“Mijn leven is voorbij”, zegt de 88-jarige Jan de Gier uit Nijkerk. “Elke dag is hetzelfde. Ik kom uit mijn bed, eet een broodje, drink koffie, lees de krant en dan komt de middag.”

NIJKERK – Jan zit in een rolstoel. Gezondheidsproblemen beperken hem in zijn doen en laten. “Elke keer krijg je weer wat. Daar ga je tegenop zien. Je wordt een last voor je omgeving. Maar ik heb mijn kinderen beloofd het zo lang mogelijk vol te houden. Ik was vroeger heel sportief; heb bij Sparta gevoetbald, gezeild, getennist, geschaatst … alles in wedstrijdverband. ”
Jan heeft drie kinderen uit zijn huwelijk met Bep Duyst. Als Jan over zijn vrouw vertelt, gaan zijn ogen schitteren. “We hadden een heel goed huwelijk. We zijn 62 jaar getrouwd geweest. Bep was de dochter van de onderwijzer die in buurtschap Appel lesgaf. Ik leerde haar kennen toen ik automonteur was in de garage van Jan Hartemink in Nijkerk. Ik zag daar een heel mooie dame en dacht: met jou ga ik trouwen. Hartemink zei: Dat krijg je niet voor elkaar. Ik heb toen gezegd: als jij mij de gelegenheid geeft om haar af en toe te spreken, dan lukt mij dat wel. En zo is het gekomen.”

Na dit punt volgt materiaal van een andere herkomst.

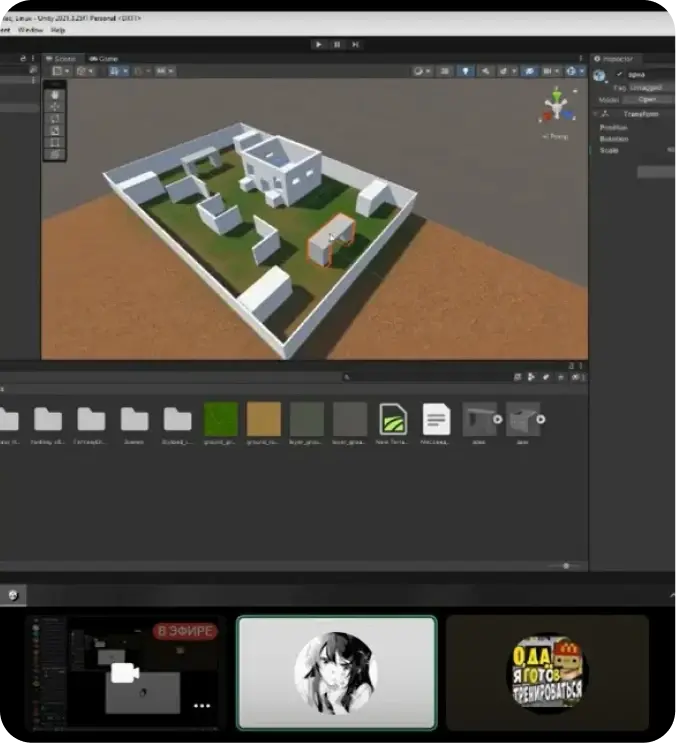Toggle scene lighting lightbulb icon
Image resolution: width=676 pixels, height=743 pixels.
click(x=466, y=71)
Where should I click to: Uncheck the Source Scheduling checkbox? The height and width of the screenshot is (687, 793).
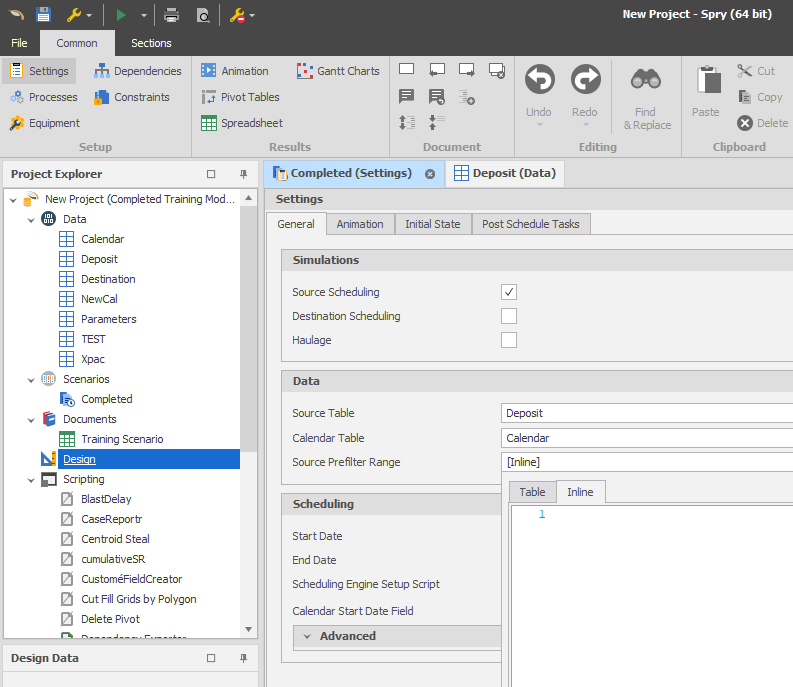pos(509,292)
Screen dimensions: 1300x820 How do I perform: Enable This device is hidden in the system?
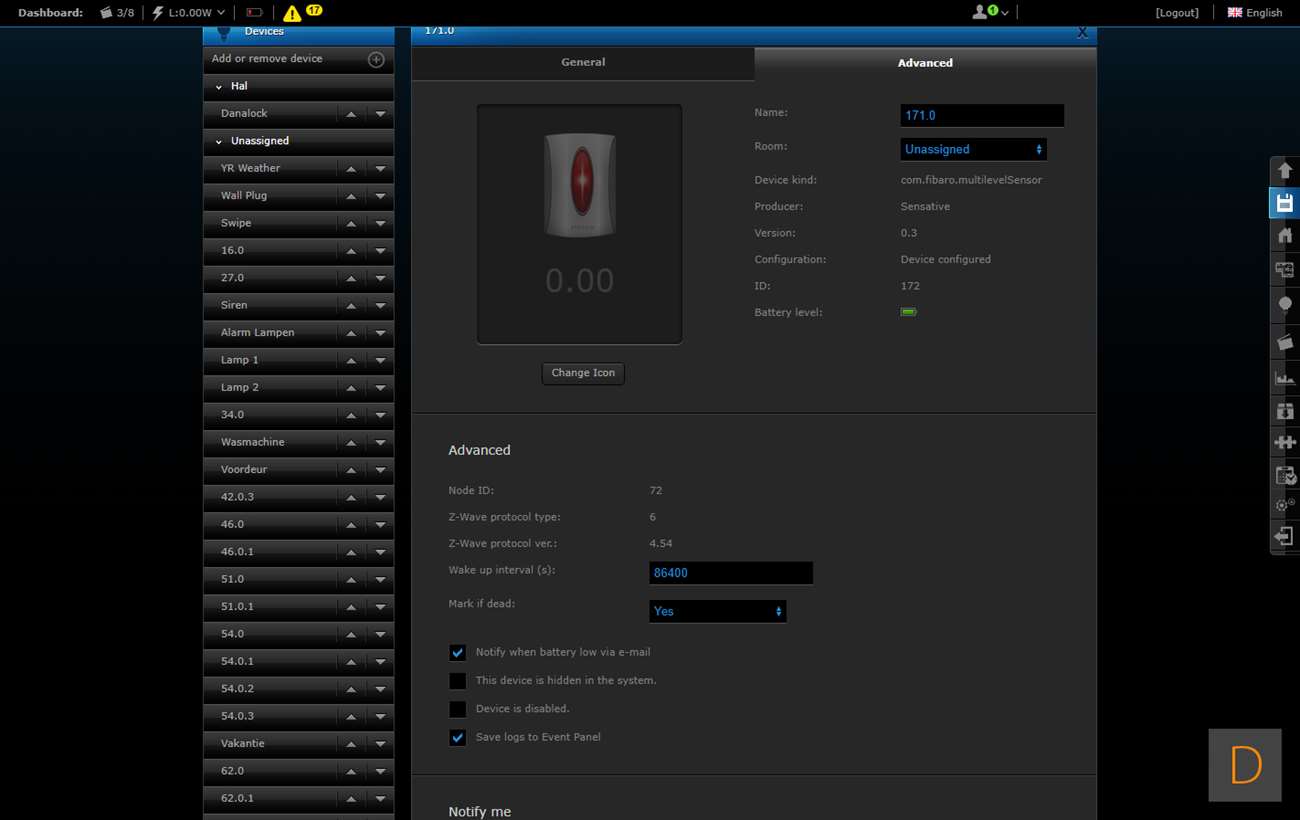458,681

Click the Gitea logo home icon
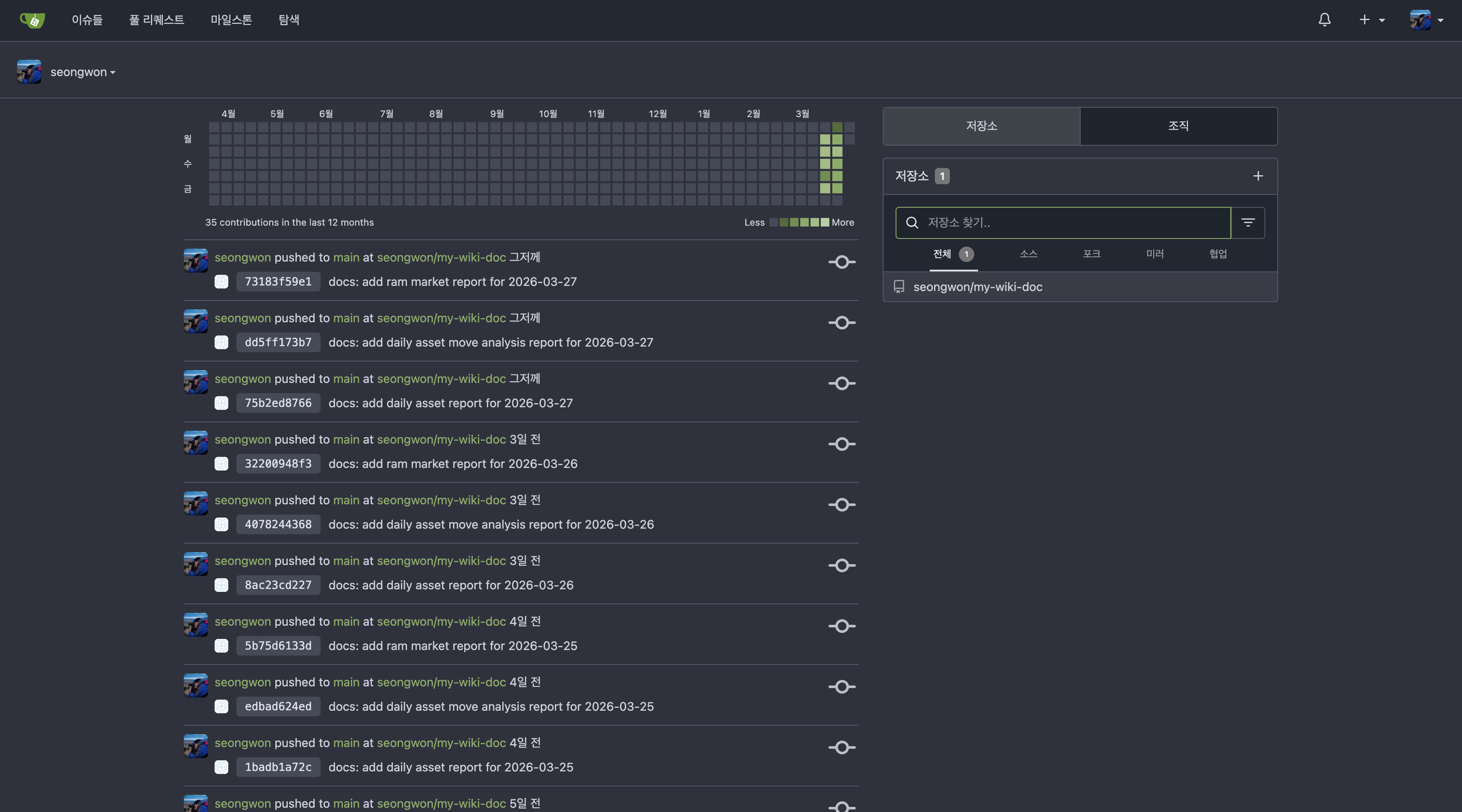pos(32,20)
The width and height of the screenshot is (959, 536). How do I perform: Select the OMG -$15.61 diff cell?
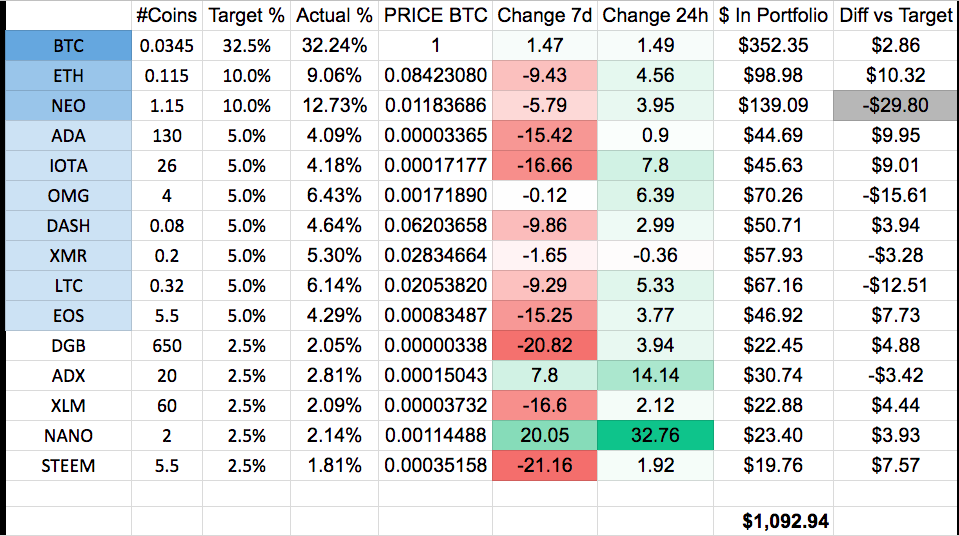[x=896, y=195]
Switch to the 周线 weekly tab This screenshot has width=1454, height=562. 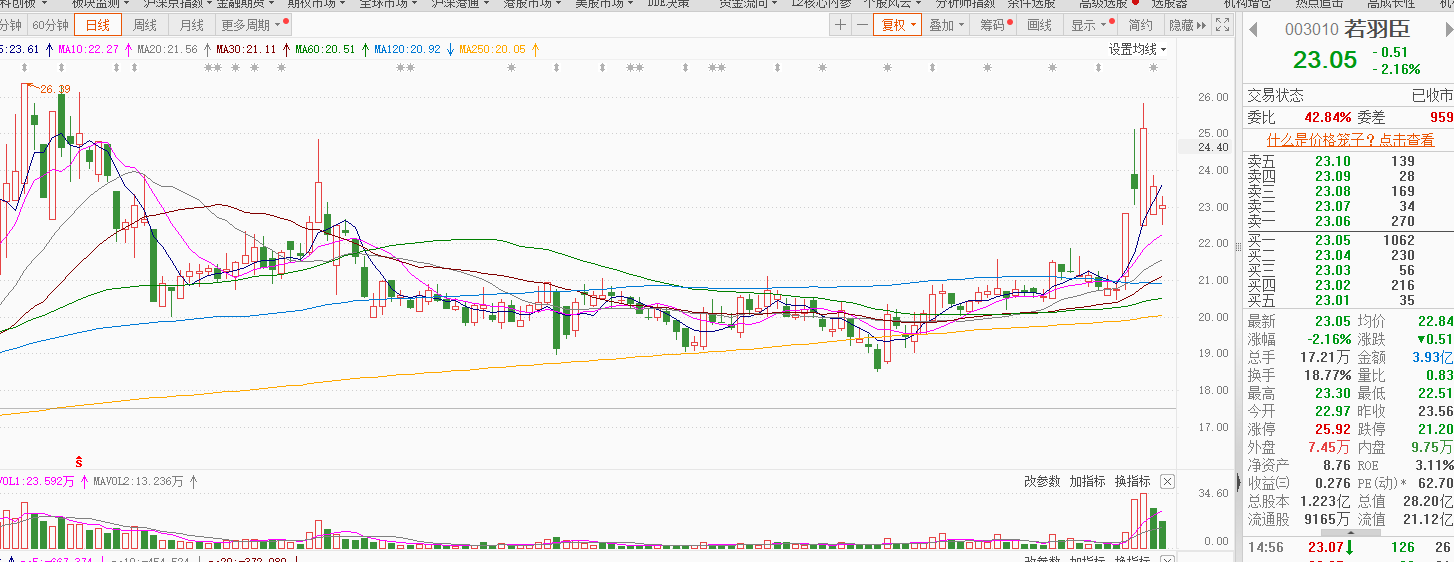(145, 25)
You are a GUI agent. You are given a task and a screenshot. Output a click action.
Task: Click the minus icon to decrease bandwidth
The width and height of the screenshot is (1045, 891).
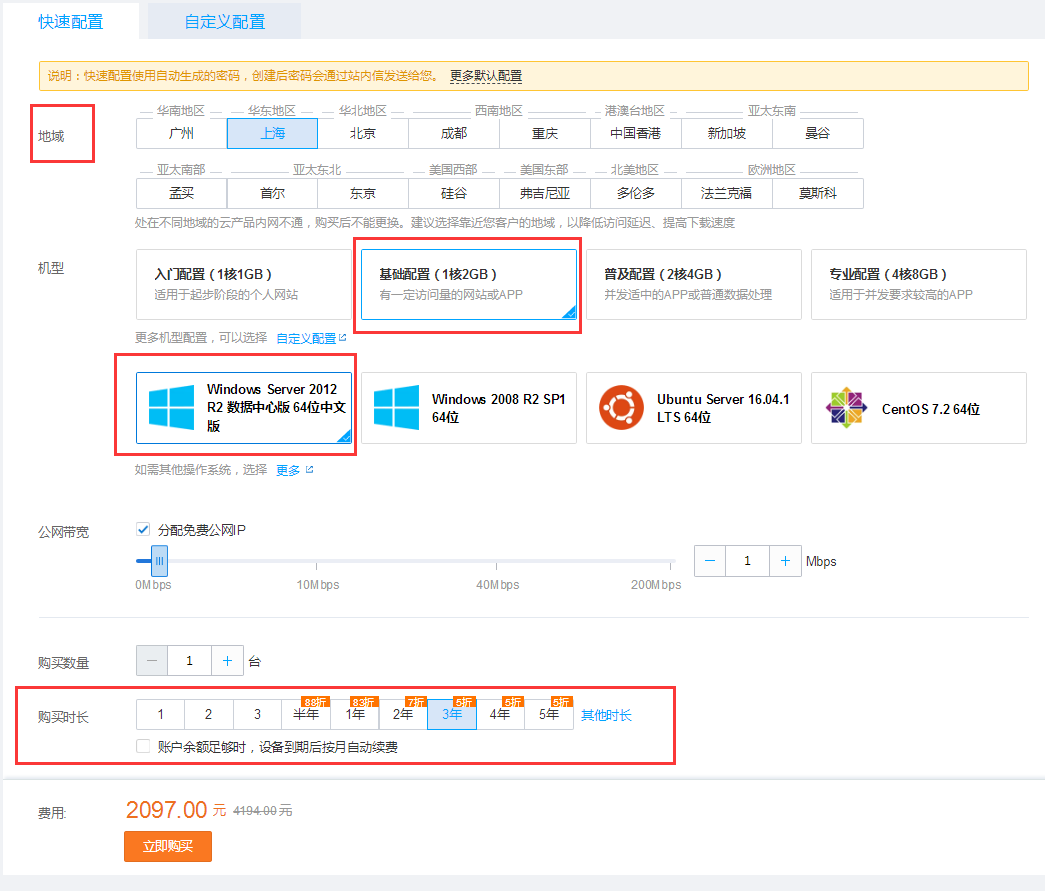(709, 561)
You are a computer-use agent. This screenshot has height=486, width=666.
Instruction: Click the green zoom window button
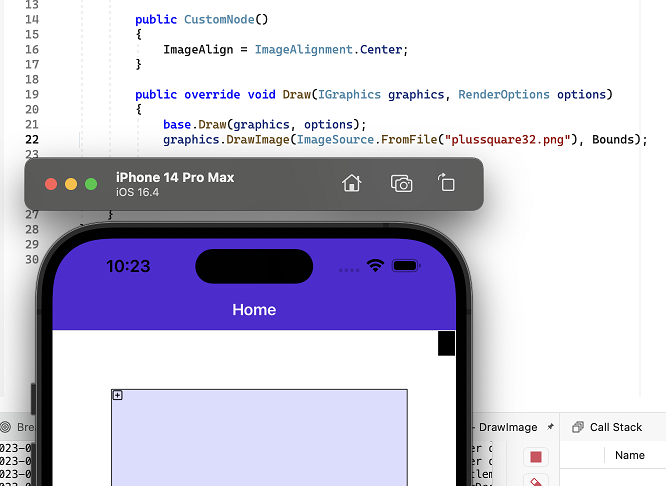tap(91, 184)
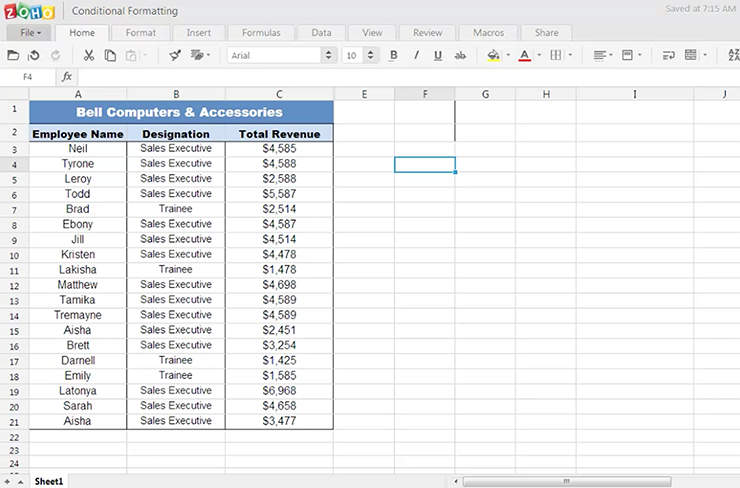Screen dimensions: 740x488
Task: Click the fx insert function icon
Action: (x=67, y=76)
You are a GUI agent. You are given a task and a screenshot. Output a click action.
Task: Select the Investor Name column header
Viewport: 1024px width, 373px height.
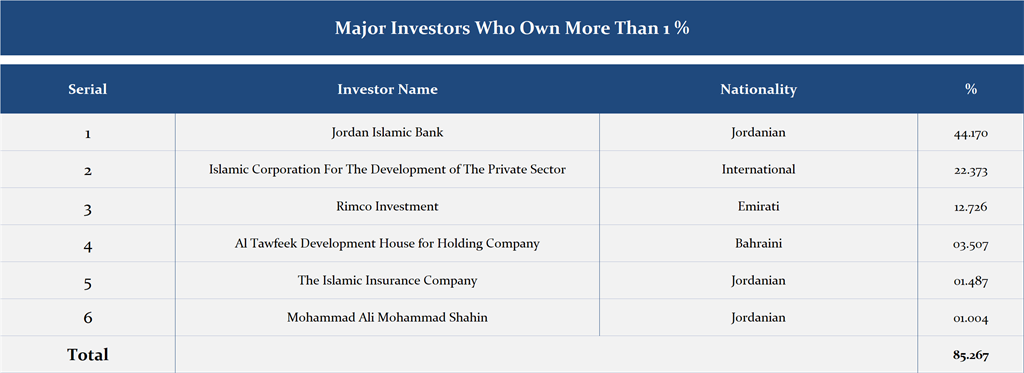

Bep kreeg dementie. Ze brak haar heup bij een val en werd opgenomen in een verzorgingshuis in Dronten. “Die afstand was echt een probleem. Ik kon haar niet zo vaak bezoeken als ik wilde. Wat ik heel erg vond was, dat ze tussen mensen zat die al veel verder in het dementieproces zaten dan zij. Uiteindelijk kon ze in De Pol terecht, maar daar heeft ze niet meer lang kunnen wonen. Vlak voordat ze stierf heb ik haar stevig geknuffeld. Ik merkte dat ze daar blij van werd. Ze heeft me tot het laatst herkend.”

Jan is geboren in Waarder, een dorp in Zuid-Holland, als zesde van acht kinderen. “Mijn ouders hadden een boerderij met koeien en een melkfabriek in Soest. De melkbussen werden altijd schoongemaakt op een plateau bij het water. Als kind ben ik daar in het water gevallen. Mijn moeder zag het gebeuren en heeft mij er net op tijd uit kunnen halen. Dit voorval staat in een boek beschreven dat over Waarder is gepubliceerd.”

“In de crisisjaren zijn mijn ouders veel kwijtgeraakt. Ik mocht de lagere school niet afmaken en moest als boerenknecht aan het werk. Ik heb op juten zakken geslapen. Het was echt armoe. Later ben ik vertegenwoordiger geworden. Ik verkocht kooiwielen door het hele land. Dat zijn ijzeren wielen naast een trekker die voorkomen dat de trekker in de modder vast blijft zitten.”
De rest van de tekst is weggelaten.